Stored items
=== Section Start ===

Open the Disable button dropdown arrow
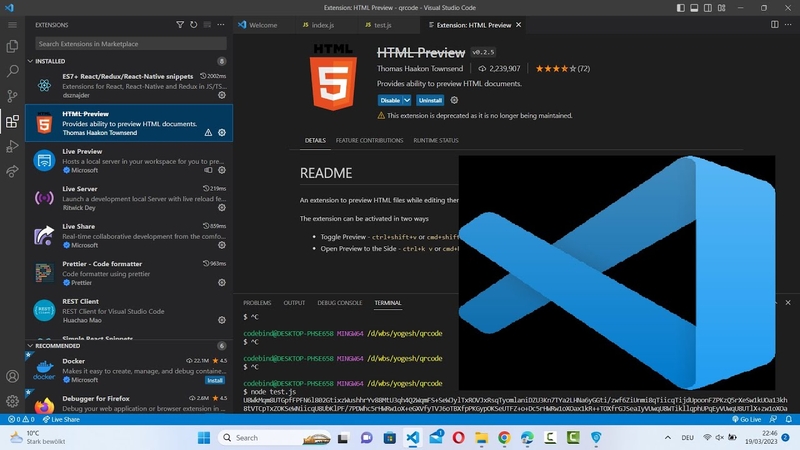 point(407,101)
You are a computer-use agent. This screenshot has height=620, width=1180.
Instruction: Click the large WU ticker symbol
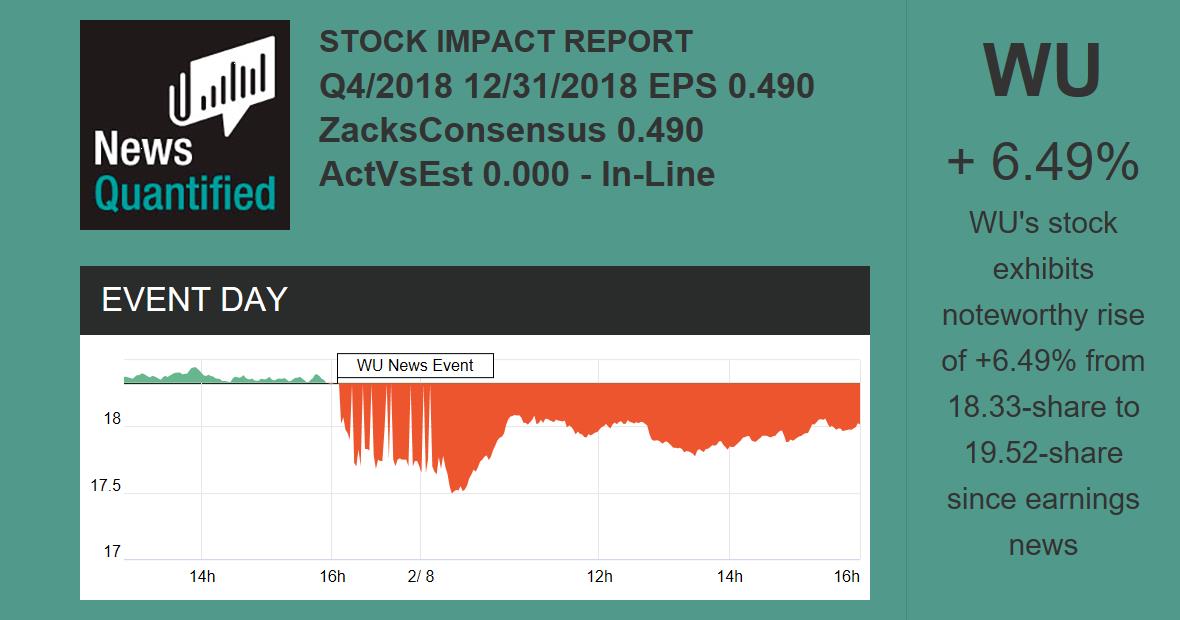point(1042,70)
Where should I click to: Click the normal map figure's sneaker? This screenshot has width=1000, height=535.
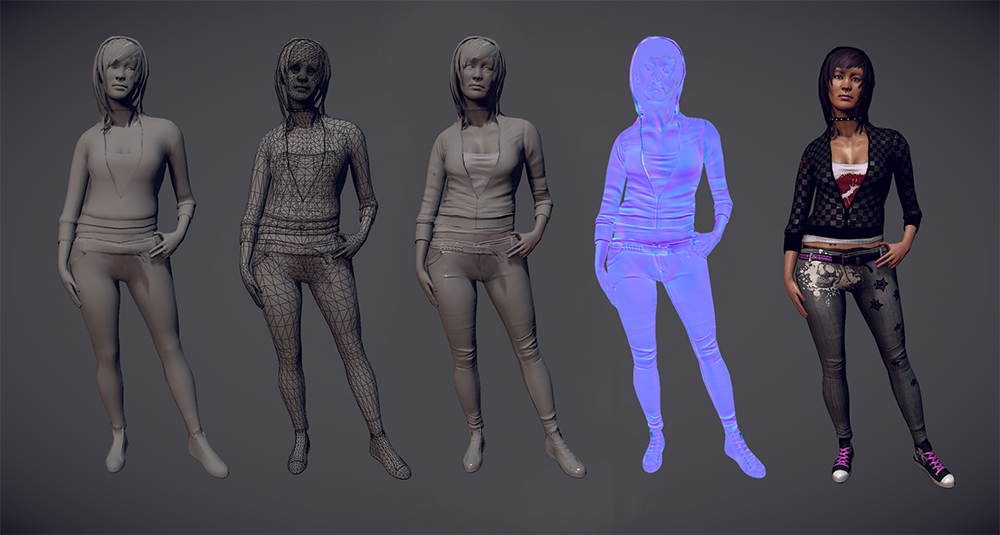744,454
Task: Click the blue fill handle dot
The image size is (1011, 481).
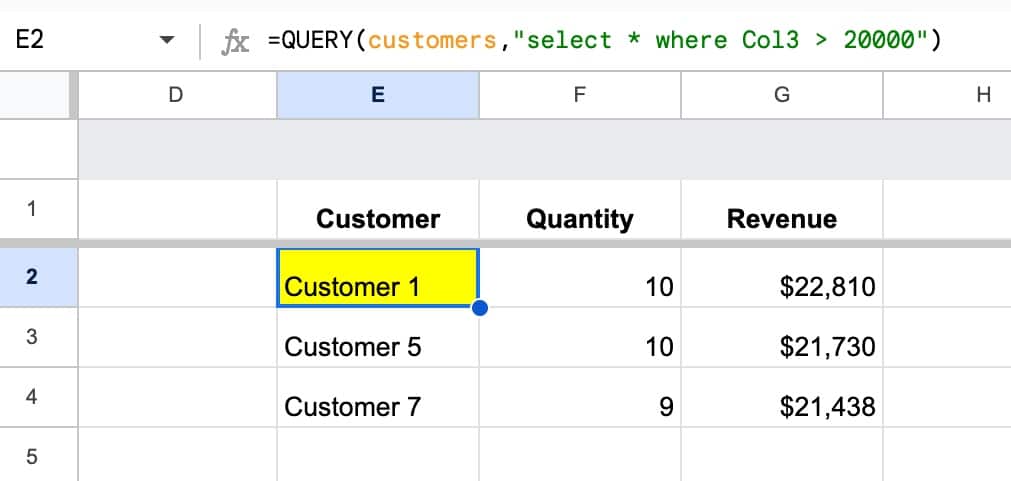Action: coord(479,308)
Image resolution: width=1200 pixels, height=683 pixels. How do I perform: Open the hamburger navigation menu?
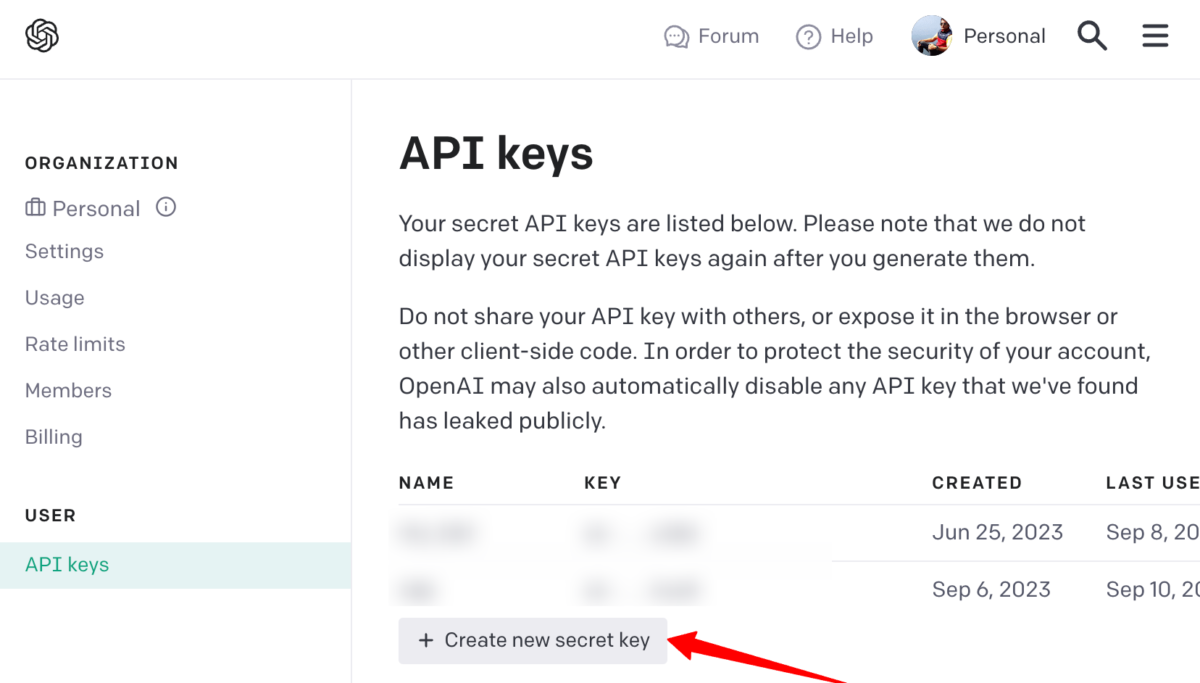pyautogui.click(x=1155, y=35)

=== Section End ===

[Activity]:
Word for word, quote the lines above. Omit the pictures.

[Answer to this problem]:
Open the Disable button dropdown arrow
 point(407,101)
You are a computer-use agent. This screenshot has height=620, width=1180.
Instruction: Click the large WU ticker symbol
point(1042,70)
Where should I click to: Click the normal map figure's sneaker? This screenshot has width=1000, height=535.
744,454
Task: Click the blue fill handle dot
The image size is (1011, 481).
Action: coord(479,308)
Image resolution: width=1200 pixels, height=683 pixels. How do I perform: Open the hamburger navigation menu?
pyautogui.click(x=1155, y=35)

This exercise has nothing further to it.